YOUR ASSIGNMENT: Write out each record again exactly as it stands.

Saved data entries
=== Section Start ===
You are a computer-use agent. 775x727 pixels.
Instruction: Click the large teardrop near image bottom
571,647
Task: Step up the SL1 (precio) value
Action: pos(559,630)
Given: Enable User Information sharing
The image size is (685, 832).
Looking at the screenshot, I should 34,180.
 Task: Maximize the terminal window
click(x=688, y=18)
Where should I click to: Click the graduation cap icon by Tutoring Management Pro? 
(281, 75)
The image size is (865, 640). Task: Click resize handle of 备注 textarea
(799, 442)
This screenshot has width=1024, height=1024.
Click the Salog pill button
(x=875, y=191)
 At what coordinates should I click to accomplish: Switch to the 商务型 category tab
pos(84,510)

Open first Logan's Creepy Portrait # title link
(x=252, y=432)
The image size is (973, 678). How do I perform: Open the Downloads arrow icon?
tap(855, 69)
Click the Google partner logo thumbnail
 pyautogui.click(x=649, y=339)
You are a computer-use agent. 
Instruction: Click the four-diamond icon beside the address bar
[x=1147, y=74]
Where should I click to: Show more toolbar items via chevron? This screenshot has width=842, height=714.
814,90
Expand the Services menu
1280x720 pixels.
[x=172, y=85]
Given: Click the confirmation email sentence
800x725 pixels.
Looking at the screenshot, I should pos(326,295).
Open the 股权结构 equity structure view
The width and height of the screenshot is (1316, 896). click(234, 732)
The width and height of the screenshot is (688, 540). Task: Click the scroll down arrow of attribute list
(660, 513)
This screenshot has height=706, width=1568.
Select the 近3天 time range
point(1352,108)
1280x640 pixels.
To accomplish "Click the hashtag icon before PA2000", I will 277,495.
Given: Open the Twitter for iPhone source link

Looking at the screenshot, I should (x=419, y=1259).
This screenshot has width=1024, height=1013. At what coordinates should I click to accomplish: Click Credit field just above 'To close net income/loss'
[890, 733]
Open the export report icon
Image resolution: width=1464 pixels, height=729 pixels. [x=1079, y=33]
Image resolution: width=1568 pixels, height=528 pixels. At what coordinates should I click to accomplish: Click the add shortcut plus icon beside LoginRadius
=== Section End ===
TASK RESULT:
You are a computer-use agent. 775x727 pixels.
Instruction: Click the large teardrop near image bottom
571,647
Task: Step up the SL1 (precio) value
Action: pos(559,630)
Given: Enable User Information sharing
The image size is (685, 832).
Looking at the screenshot, I should 34,180.
 Task: Maximize the terminal window
click(x=688, y=18)
Where should I click to: Click the graduation cap icon by Tutoring Management Pro? 
(281, 75)
The image size is (865, 640). Task: Click resize handle of 备注 textarea
(799, 442)
This screenshot has width=1024, height=1024.
Click the Salog pill button
(x=875, y=191)
 At what coordinates should I click to accomplish: Switch to the 商务型 category tab
pos(84,510)

Open first Logan's Creepy Portrait # title link
(x=252, y=432)
The image size is (973, 678). How do I perform: Open the Downloads arrow icon?
tap(855, 69)
Click the Google partner logo thumbnail
 pyautogui.click(x=649, y=339)
You are a computer-use agent. 
Instruction: Click the four-diamond icon beside the address bar
[x=1147, y=74]
Where should I click to: Show more toolbar items via chevron? This screenshot has width=842, height=714.
814,90
Expand the Services menu
1280x720 pixels.
[x=172, y=85]
Given: Click the confirmation email sentence
800x725 pixels.
Looking at the screenshot, I should pos(326,295).
Open the 股权结构 equity structure view
The width and height of the screenshot is (1316, 896). click(234, 732)
The width and height of the screenshot is (688, 540). Task: Click the scroll down arrow of attribute list
(660, 513)
This screenshot has height=706, width=1568.
Select the 近3天 time range
point(1352,108)
1280x640 pixels.
To accomplish "Click the hashtag icon before PA2000", I will 277,495.
Given: Open the Twitter for iPhone source link

Looking at the screenshot, I should (x=419, y=1259).
This screenshot has width=1024, height=1013. At what coordinates should I click to accomplish: Click Credit field just above 'To close net income/loss'
[890, 733]
Open the export report icon
Image resolution: width=1464 pixels, height=729 pixels. [x=1079, y=33]
Image resolution: width=1568 pixels, height=528 pixels. At what coordinates should I click to accomplish: Click the add shortcut plus icon beside LoginRadius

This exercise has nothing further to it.